The US has “several” intelligence signs that Iran has put parts of its air defense system on “high alert” in recent days, following unexplained explosions at major facilities linked to the country’s military and nuclear programs, according to a U.S. official who is closely monitoring developments. The change in alert status means Iranian surface-to-air missile batteries would be ready to fire at targets believed to be a threat. Barbara Starr reports for CNN.

The United Nations envoy on Yemen urged yesterday for a transparent probe into air strikes that killed at least 11 civilians in al-Jawf province, saying resurgent violence is vexing U.N.-led efforts to end the five-year war. Reuters reporting.
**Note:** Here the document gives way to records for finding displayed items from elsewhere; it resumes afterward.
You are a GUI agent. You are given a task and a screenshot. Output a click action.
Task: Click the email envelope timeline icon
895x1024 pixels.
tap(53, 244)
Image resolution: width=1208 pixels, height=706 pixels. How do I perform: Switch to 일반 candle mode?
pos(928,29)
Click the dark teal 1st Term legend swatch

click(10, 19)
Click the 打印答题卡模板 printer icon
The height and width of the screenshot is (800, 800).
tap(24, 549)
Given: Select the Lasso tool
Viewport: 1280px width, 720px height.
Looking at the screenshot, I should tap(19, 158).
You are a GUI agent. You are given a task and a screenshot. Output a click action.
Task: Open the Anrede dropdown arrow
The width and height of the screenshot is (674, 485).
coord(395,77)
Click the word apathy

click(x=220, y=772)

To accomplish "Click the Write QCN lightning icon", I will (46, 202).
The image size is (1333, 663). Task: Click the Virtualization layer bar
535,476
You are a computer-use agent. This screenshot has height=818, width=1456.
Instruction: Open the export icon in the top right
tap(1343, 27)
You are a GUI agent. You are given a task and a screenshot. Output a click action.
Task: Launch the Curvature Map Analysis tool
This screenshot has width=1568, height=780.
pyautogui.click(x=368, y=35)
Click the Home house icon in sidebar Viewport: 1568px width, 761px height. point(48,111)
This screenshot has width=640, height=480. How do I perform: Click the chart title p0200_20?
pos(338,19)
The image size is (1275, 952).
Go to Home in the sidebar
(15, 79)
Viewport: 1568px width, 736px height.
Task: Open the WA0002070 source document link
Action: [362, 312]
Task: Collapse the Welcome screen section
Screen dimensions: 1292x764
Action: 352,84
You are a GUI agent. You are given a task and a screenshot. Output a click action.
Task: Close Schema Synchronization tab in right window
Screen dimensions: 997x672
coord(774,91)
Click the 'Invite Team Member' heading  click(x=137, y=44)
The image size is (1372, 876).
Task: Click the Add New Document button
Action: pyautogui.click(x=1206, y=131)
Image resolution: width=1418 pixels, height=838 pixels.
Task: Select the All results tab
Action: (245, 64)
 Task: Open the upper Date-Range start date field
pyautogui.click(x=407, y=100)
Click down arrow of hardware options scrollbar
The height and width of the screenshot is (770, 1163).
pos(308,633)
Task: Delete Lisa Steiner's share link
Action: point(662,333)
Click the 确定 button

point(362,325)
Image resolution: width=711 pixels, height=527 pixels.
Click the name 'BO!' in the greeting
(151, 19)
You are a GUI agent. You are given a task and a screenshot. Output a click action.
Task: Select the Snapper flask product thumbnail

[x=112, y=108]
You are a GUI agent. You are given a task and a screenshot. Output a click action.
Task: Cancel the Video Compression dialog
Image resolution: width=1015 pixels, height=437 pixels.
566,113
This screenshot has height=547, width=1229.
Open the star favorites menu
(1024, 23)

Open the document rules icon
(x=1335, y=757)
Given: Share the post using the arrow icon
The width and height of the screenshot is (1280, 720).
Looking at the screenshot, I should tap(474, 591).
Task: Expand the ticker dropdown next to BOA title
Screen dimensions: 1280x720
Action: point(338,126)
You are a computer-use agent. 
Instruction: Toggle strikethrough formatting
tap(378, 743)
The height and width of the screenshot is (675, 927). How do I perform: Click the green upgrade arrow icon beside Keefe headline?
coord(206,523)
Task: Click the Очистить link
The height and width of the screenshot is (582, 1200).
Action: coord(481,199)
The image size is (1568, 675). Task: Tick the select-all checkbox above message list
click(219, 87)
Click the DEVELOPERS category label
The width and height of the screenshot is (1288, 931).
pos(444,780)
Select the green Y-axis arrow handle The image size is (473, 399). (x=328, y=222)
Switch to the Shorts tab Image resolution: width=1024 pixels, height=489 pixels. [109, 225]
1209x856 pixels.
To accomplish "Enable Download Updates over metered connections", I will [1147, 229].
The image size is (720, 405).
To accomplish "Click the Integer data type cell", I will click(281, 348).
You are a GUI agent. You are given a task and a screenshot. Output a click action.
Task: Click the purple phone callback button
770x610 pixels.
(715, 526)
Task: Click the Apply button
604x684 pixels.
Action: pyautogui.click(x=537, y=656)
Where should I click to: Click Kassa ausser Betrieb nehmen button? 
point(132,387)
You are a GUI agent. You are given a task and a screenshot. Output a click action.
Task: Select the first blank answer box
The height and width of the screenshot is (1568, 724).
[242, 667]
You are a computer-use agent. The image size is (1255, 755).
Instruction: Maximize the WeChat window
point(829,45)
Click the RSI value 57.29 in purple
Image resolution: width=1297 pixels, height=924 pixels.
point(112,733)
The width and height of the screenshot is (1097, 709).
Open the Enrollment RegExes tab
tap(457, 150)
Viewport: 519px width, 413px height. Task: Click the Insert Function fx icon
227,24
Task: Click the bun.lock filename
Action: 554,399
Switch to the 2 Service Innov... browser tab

A Pentagon report yesterday sharply criticized a $174 million American drone program that was designed to give Afghan forces an advantage over the Taliban but has instead shown few gains. The report from the special inspector general for Afghan reconstruction cited delays and a lack of management or clear metrics for success for the program, known as ScanEagle. The report found multiple issues plaguing the program, including poor training for Afghan forces, who showed an “inability to account for ScanEagle equipment” and failed to exploit the intelligence gathered by the drones for military missions. Thomas Gibbons-Neff reports for the New York Times.

Two US Navy aircraft carriers have restarted rare dual exercises in the South China Sea, the second time this month the huge warships have teamed up in the disputed waters. The U.S.S. Ronald and U.S.S. Nimitz carrier strikes groups, comprising over 12,000 US military personnel among the two warships and their escorting cruisers and destroyers, were operating in the South China Sea as of today, the U.S. Pacific Fleet said in a statement. Brad Lendon reports for CNN.